§ **WORK TO BE COMPLETED**: Give back all of the data exactly. Leave nothing out.

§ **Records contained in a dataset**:

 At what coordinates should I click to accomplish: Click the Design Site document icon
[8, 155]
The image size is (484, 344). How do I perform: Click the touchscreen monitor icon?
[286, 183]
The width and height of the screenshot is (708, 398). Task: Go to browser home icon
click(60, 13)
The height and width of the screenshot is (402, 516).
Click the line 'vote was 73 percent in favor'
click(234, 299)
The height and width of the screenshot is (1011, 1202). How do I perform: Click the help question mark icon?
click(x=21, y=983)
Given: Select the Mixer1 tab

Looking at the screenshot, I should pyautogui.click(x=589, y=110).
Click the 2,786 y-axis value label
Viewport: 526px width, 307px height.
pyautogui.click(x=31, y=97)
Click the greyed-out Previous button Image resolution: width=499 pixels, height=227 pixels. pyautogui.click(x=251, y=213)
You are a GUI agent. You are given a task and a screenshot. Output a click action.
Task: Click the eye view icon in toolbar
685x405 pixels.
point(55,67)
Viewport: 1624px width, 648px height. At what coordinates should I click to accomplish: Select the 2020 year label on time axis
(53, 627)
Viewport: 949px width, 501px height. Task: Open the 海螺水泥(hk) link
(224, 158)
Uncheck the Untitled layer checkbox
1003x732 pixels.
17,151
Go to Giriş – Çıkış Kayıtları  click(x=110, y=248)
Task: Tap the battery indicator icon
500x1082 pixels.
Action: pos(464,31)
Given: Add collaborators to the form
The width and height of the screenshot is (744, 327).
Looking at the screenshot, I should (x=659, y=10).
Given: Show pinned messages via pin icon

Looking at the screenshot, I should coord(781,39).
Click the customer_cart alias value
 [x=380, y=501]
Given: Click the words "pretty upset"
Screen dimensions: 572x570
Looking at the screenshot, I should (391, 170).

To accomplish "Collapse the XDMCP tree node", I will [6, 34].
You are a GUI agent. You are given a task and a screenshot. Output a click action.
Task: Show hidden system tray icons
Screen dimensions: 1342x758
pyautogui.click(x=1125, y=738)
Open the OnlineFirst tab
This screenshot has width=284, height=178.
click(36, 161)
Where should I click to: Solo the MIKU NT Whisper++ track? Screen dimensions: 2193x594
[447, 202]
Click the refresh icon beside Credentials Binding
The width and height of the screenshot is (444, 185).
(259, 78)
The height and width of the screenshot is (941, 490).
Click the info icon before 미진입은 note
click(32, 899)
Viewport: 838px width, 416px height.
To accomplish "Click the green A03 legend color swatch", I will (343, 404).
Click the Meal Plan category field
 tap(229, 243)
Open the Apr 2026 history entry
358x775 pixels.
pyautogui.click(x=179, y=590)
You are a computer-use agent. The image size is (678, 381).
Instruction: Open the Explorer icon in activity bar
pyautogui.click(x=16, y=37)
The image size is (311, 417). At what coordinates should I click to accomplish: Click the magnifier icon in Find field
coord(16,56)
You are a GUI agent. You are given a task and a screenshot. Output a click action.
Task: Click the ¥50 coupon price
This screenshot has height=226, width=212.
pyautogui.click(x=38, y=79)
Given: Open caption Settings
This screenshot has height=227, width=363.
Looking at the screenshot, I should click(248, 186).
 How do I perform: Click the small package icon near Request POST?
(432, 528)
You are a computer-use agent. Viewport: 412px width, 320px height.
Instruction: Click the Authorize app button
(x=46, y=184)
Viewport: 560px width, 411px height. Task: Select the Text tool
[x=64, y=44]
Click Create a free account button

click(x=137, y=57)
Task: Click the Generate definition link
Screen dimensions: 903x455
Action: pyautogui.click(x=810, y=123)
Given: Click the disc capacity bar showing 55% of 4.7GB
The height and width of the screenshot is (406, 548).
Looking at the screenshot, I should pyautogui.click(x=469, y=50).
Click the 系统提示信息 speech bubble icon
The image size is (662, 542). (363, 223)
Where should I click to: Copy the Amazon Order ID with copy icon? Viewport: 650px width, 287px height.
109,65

§ **OUTPUT BELOW**:
 At what coordinates should I click to accomplish: Click the Design Site document icon
[8, 155]
The image size is (484, 344). How do I perform: Click the touchscreen monitor icon?
[286, 183]
The width and height of the screenshot is (708, 398). Task: Go to browser home icon
click(60, 13)
The height and width of the screenshot is (402, 516).
Click the line 'vote was 73 percent in favor'
click(234, 299)
The height and width of the screenshot is (1011, 1202). How do I perform: Click the help question mark icon?
click(x=21, y=983)
Given: Select the Mixer1 tab

Looking at the screenshot, I should pyautogui.click(x=589, y=110).
Click the 2,786 y-axis value label
Viewport: 526px width, 307px height.
pyautogui.click(x=31, y=97)
Click the greyed-out Previous button Image resolution: width=499 pixels, height=227 pixels. pyautogui.click(x=251, y=213)
You are a GUI agent. You are given a task and a screenshot. Output a click action.
Task: Click the eye view icon in toolbar
685x405 pixels.
point(55,67)
Viewport: 1624px width, 648px height. At what coordinates should I click to accomplish: Select the 2020 year label on time axis
(53, 627)
Viewport: 949px width, 501px height. Task: Open the 海螺水泥(hk) link
(224, 158)
Uncheck the Untitled layer checkbox
1003x732 pixels.
17,151
Go to Giriş – Çıkış Kayıtları  click(x=110, y=248)
Task: Tap the battery indicator icon
500x1082 pixels.
Action: pos(464,31)
Given: Add collaborators to the form
The width and height of the screenshot is (744, 327).
Looking at the screenshot, I should (x=659, y=10).
Given: Show pinned messages via pin icon

Looking at the screenshot, I should coord(781,39).
Click the customer_cart alias value
 [x=380, y=501]
Given: Click the words "pretty upset"
Screen dimensions: 572x570
Looking at the screenshot, I should (391, 170).

To accomplish "Collapse the XDMCP tree node", I will [6, 34].
You are a GUI agent. You are given a task and a screenshot. Output a click action.
Task: Show hidden system tray icons
Screen dimensions: 1342x758
pyautogui.click(x=1125, y=738)
Open the OnlineFirst tab
This screenshot has width=284, height=178.
click(36, 161)
Where should I click to: Solo the MIKU NT Whisper++ track? Screen dimensions: 2193x594
[447, 202]
Click the refresh icon beside Credentials Binding
The width and height of the screenshot is (444, 185).
(259, 78)
The height and width of the screenshot is (941, 490).
Click the info icon before 미진입은 note
click(32, 899)
Viewport: 838px width, 416px height.
To accomplish "Click the green A03 legend color swatch", I will (343, 404).
Click the Meal Plan category field
 tap(229, 243)
Open the Apr 2026 history entry
358x775 pixels.
pyautogui.click(x=179, y=590)
You are a computer-use agent. The image size is (678, 381).
Instruction: Open the Explorer icon in activity bar
pyautogui.click(x=16, y=37)
The image size is (311, 417). At what coordinates should I click to accomplish: Click the magnifier icon in Find field
coord(16,56)
You are a GUI agent. You are given a task and a screenshot. Output a click action.
Task: Click the ¥50 coupon price
This screenshot has height=226, width=212.
pyautogui.click(x=38, y=79)
Given: Open caption Settings
This screenshot has height=227, width=363.
Looking at the screenshot, I should click(248, 186).
 How do I perform: Click the small package icon near Request POST?
(432, 528)
You are a computer-use agent. Viewport: 412px width, 320px height.
Instruction: Click the Authorize app button
(x=46, y=184)
Viewport: 560px width, 411px height. Task: Select the Text tool
[x=64, y=44]
Click Create a free account button

click(x=137, y=57)
Task: Click the Generate definition link
Screen dimensions: 903x455
Action: pyautogui.click(x=810, y=123)
Given: Click the disc capacity bar showing 55% of 4.7GB
The height and width of the screenshot is (406, 548).
Looking at the screenshot, I should pyautogui.click(x=469, y=50).
Click the 系统提示信息 speech bubble icon
The image size is (662, 542). (363, 223)
Where should I click to: Copy the Amazon Order ID with copy icon? Viewport: 650px width, 287px height.
109,65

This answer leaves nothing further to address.